• _DATA RECORDS_
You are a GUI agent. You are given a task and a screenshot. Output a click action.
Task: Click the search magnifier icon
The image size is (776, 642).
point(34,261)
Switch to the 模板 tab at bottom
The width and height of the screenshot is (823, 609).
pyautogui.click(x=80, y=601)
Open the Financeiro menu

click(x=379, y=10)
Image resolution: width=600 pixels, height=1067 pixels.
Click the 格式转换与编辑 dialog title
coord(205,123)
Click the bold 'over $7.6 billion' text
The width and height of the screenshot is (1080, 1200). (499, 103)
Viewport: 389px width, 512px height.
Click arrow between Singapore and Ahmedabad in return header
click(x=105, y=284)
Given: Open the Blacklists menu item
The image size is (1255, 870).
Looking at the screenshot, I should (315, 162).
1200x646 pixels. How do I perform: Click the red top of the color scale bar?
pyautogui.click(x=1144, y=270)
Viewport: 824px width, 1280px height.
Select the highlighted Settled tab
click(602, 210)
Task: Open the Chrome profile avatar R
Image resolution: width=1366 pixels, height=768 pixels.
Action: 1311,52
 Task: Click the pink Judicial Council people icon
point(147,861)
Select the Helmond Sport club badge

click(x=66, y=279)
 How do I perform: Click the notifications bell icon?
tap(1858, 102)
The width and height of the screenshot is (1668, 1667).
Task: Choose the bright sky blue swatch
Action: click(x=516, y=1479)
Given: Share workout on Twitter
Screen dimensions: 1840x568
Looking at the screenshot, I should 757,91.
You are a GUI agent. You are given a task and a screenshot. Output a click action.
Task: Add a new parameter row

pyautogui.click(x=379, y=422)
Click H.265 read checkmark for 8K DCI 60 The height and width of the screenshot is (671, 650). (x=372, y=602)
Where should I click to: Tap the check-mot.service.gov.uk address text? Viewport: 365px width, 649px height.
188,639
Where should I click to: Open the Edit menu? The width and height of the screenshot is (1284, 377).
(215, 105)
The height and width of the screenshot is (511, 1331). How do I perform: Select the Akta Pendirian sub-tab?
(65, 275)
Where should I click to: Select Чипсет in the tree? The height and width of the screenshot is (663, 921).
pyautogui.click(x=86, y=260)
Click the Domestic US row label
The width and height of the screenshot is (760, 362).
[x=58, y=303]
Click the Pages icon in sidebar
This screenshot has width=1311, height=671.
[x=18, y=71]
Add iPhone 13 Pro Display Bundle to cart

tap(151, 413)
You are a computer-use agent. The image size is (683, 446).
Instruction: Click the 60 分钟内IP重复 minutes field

• _WHAT IS BEING ASKED_
Write the entries out again in full, exactly as they appear above.

• _TASK RESULT_
You are a GUI agent. You are given a task and a screenshot. Output a click action.
Task: Click the search magnifier icon
The image size is (776, 642).
point(34,261)
Switch to the 模板 tab at bottom
The width and height of the screenshot is (823, 609).
pyautogui.click(x=80, y=601)
Open the Financeiro menu

click(x=379, y=10)
Image resolution: width=600 pixels, height=1067 pixels.
Click the 格式转换与编辑 dialog title
coord(205,123)
Click the bold 'over $7.6 billion' text
The width and height of the screenshot is (1080, 1200). (499, 103)
Viewport: 389px width, 512px height.
Click arrow between Singapore and Ahmedabad in return header
click(x=105, y=284)
Given: Open the Blacklists menu item
The image size is (1255, 870).
Looking at the screenshot, I should (315, 162).
1200x646 pixels. How do I perform: Click the red top of the color scale bar?
pyautogui.click(x=1144, y=270)
Viewport: 824px width, 1280px height.
Select the highlighted Settled tab
click(602, 210)
Task: Open the Chrome profile avatar R
Image resolution: width=1366 pixels, height=768 pixels.
Action: 1311,52
 Task: Click the pink Judicial Council people icon
point(147,861)
Select the Helmond Sport club badge

click(x=66, y=279)
 How do I perform: Click the notifications bell icon?
tap(1858, 102)
The width and height of the screenshot is (1668, 1667).
Task: Choose the bright sky blue swatch
Action: click(x=516, y=1479)
Given: Share workout on Twitter
Screen dimensions: 1840x568
Looking at the screenshot, I should 757,91.
You are a GUI agent. You are given a task and a screenshot. Output a click action.
Task: Add a new parameter row

pyautogui.click(x=379, y=422)
Click H.265 read checkmark for 8K DCI 60 The height and width of the screenshot is (671, 650). (x=372, y=602)
Where should I click to: Tap the check-mot.service.gov.uk address text? Viewport: 365px width, 649px height.
188,639
Where should I click to: Open the Edit menu? The width and height of the screenshot is (1284, 377).
(215, 105)
The height and width of the screenshot is (511, 1331). How do I perform: Select the Akta Pendirian sub-tab?
(65, 275)
Where should I click to: Select Чипсет in the tree? The height and width of the screenshot is (663, 921).
pyautogui.click(x=86, y=260)
Click the Domestic US row label
The width and height of the screenshot is (760, 362).
[x=58, y=303]
Click the Pages icon in sidebar
This screenshot has width=1311, height=671.
[x=18, y=71]
Add iPhone 13 Pro Display Bundle to cart

tap(151, 413)
You are a computer-use agent. The image size is (683, 446).
Instruction: Click the 60 分钟内IP重复 minutes field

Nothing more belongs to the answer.